▸ **ЗАДАНИЯ**:
a) Воспроизведите отрывок из текста о Горожанке между словами "Материал проиллюстрирован фотографиями" и "Живет в Воронеже." включительно.
b) Выпишите из абзаца текста о Горожанке, начинающегося словами «В Рамонском районе», все географические названия, не считая названий литературных произведений.
c) Перескажите кратко абзац текста о Горожанке, начинающийся словами «В Рамонском районе», сохранив его основные факты.

▸ **ФРАГМЕНТ ТЕКСТА**:
◇ ◇ ◇ ◇ ◇

Выпуск: №96 2015

Рубрика: Текст художника

Обращение к интимности

Обращение к интимности

Материал проиллюстрирован фотографиями Сергея Ряполова разных лет. Предоставлено автором

Сергей Ряполов. Родился в 1988 году в Воронеже. Художник, философ. Живет в Воронеже.

В Рамонском районе Воронежской области на берегу Дона есть село, которое называется Горожанка. Именно там я провел свое дошкольное детство. Мои воспоминания о Горожанке связаны в первую очередь с теплым бабушкиным домом. Зимой мы топили печь, пили чай из собранных на горожанских лугах трав и земляники из лога на другом краю села. За стеной тихо пищали и копошились мыши, зимняя темнота окутывала село. Тогда я впервые открыл для себя «Вечера на хуторе близ Диканьки» Николая Васильевича Гоголя, и зимние горожанские ночи и описания «Ночи перед Рождеством» слились в моей памяти в одну бескрайнюю южнорусскую ночь.

◇ ◇ ◇ ◇ ◇

▸ **ИСХОДНЫЕ ДАННЫЕ**:
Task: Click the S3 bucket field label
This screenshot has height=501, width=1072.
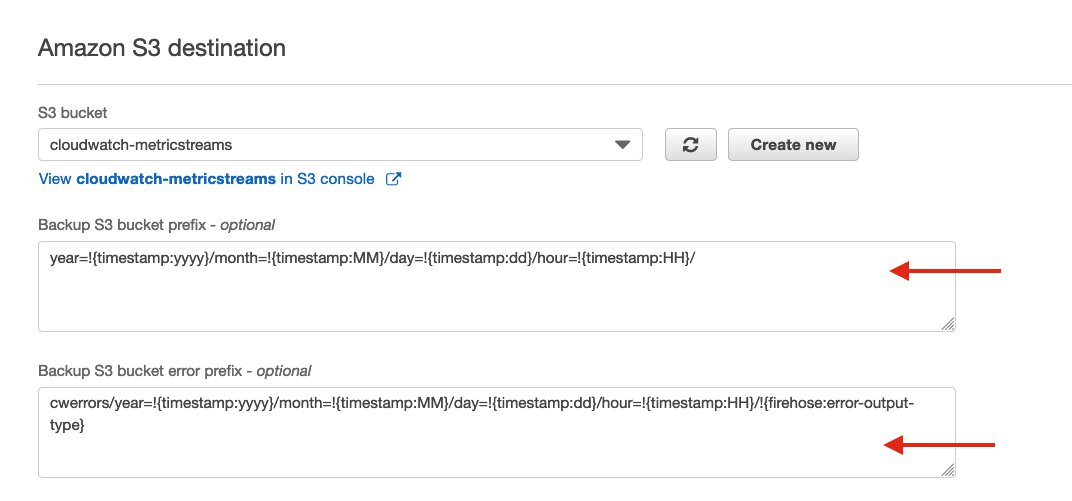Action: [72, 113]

◇ ◇ ◇ ◇ ◇

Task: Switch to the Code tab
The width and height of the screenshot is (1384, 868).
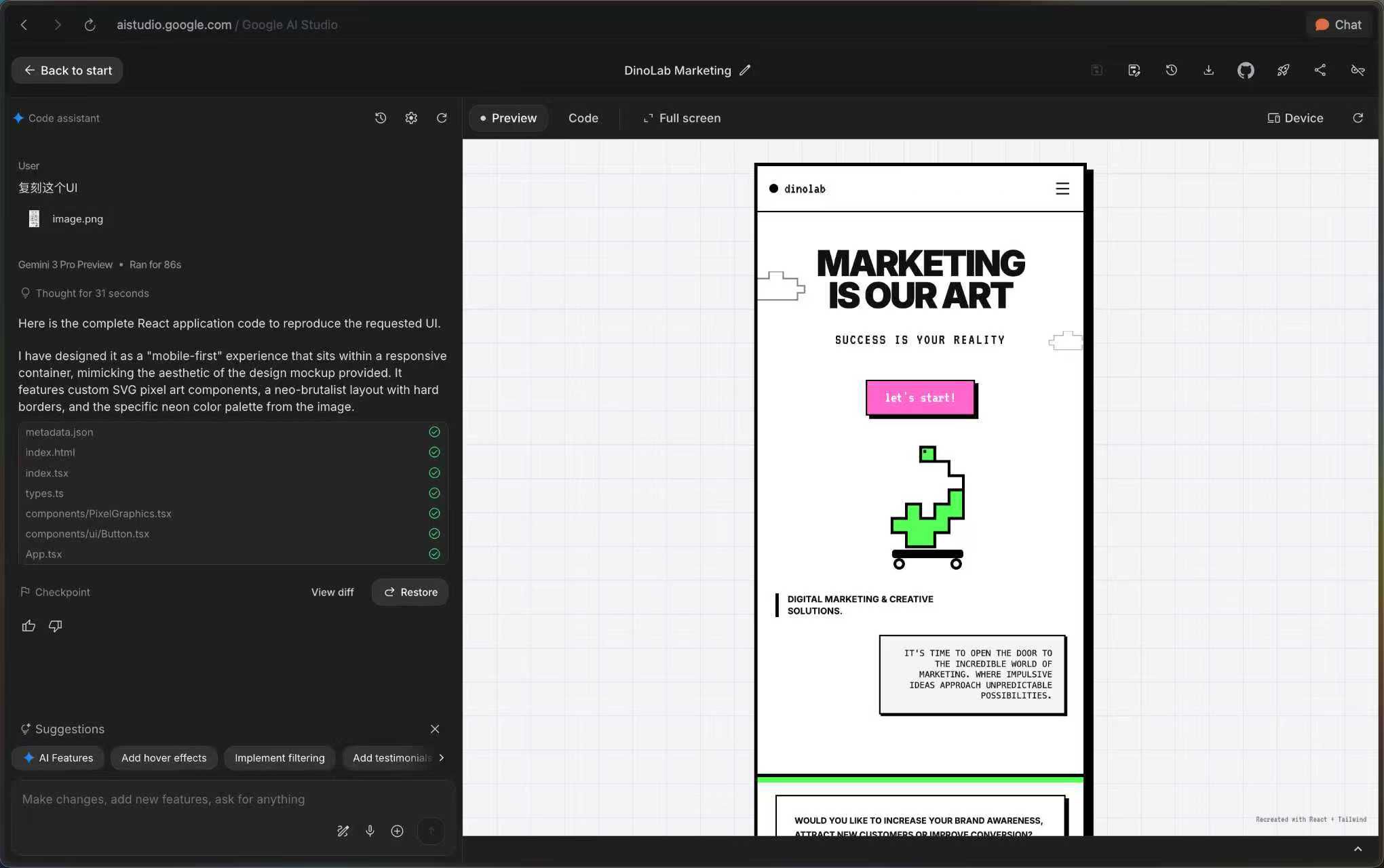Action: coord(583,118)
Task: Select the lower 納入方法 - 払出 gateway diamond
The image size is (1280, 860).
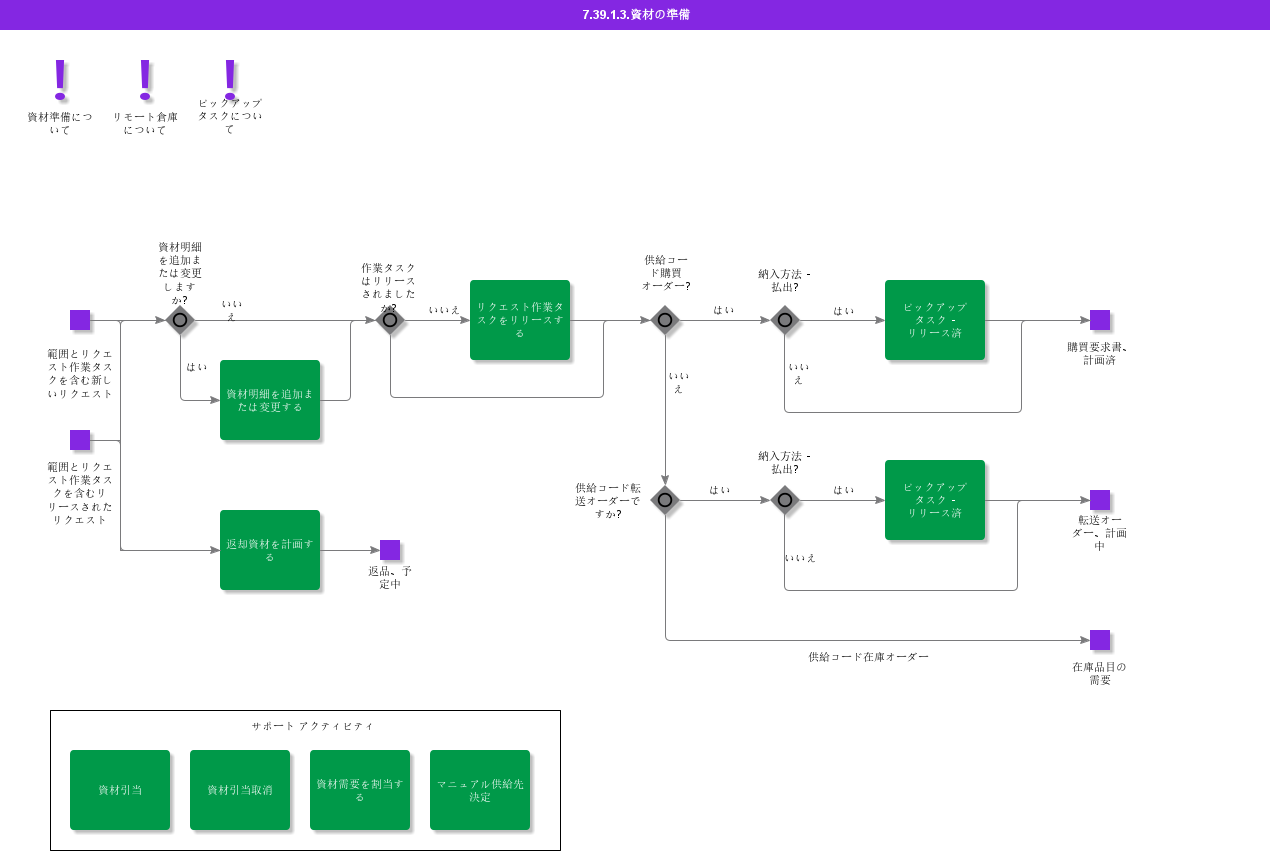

◇ ◇ ◇ ◇ ◇

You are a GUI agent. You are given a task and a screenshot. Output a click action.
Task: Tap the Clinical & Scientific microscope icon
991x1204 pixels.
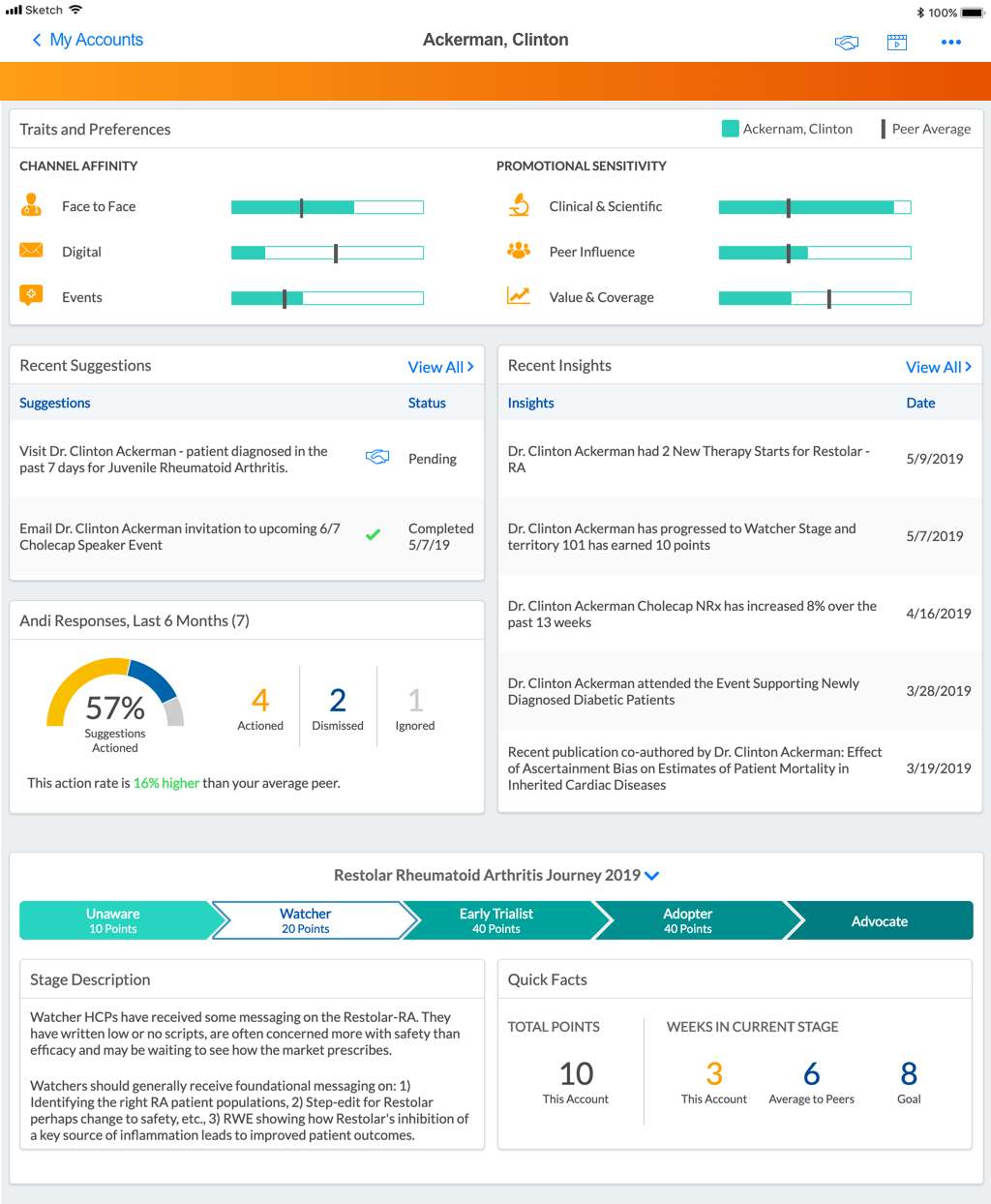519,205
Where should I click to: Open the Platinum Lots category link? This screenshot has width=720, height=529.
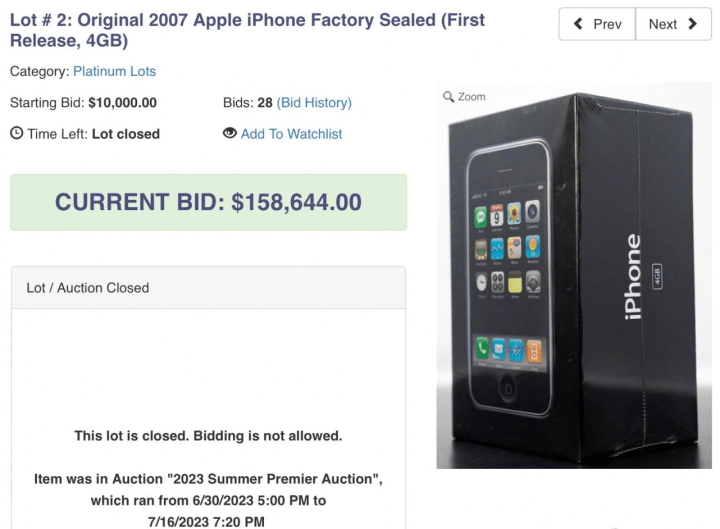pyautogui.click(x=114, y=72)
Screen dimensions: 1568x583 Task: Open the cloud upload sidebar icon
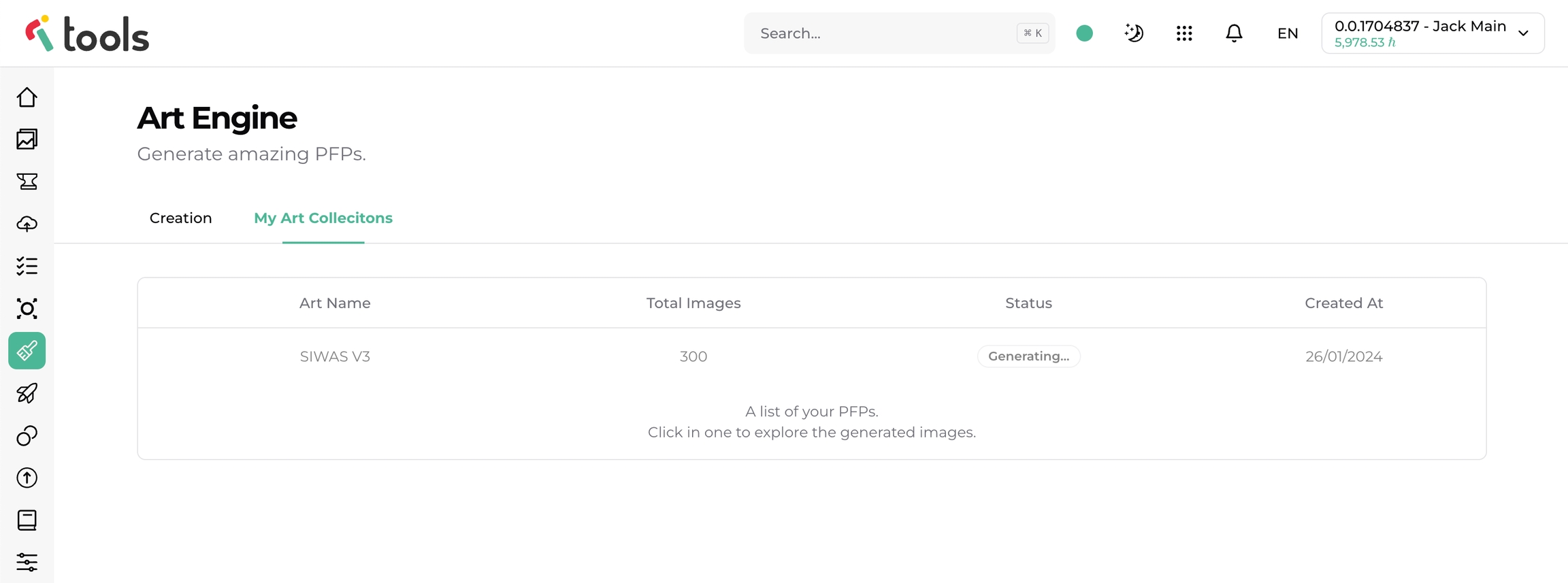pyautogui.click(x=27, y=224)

◇ ◇ ◇ ◇ ◇

▸ **ОТВЕТЫ К ЗАДАНИЯМ**:
a)
Материал проиллюстрирован фотографиями Сергея Ряполова разных лет. Предоставлено автором

Сергей Ряполов. Родился в 1988 году в Воронеже. Художник, философ. Живет в Воронеже.

b) Рамонский район, Воронежская область, Дон, Горожанка

c) Дошкольное детство автора прошло в селе Горожанка на берегу Дона, в Рамонском районе Воронежской области. Село запомнилось ему прежде всего теплым бабушкиным домом. Зимой там топили печь и пили чай из луговых трав и земляники. Тогда же автор впервые прочитал «Вечера на хуторе близ Диканьки» Гоголя. Горожанские зимние ночи и «Ночь перед Рождеством» слились в его памяти в одну южнорусскую ночь.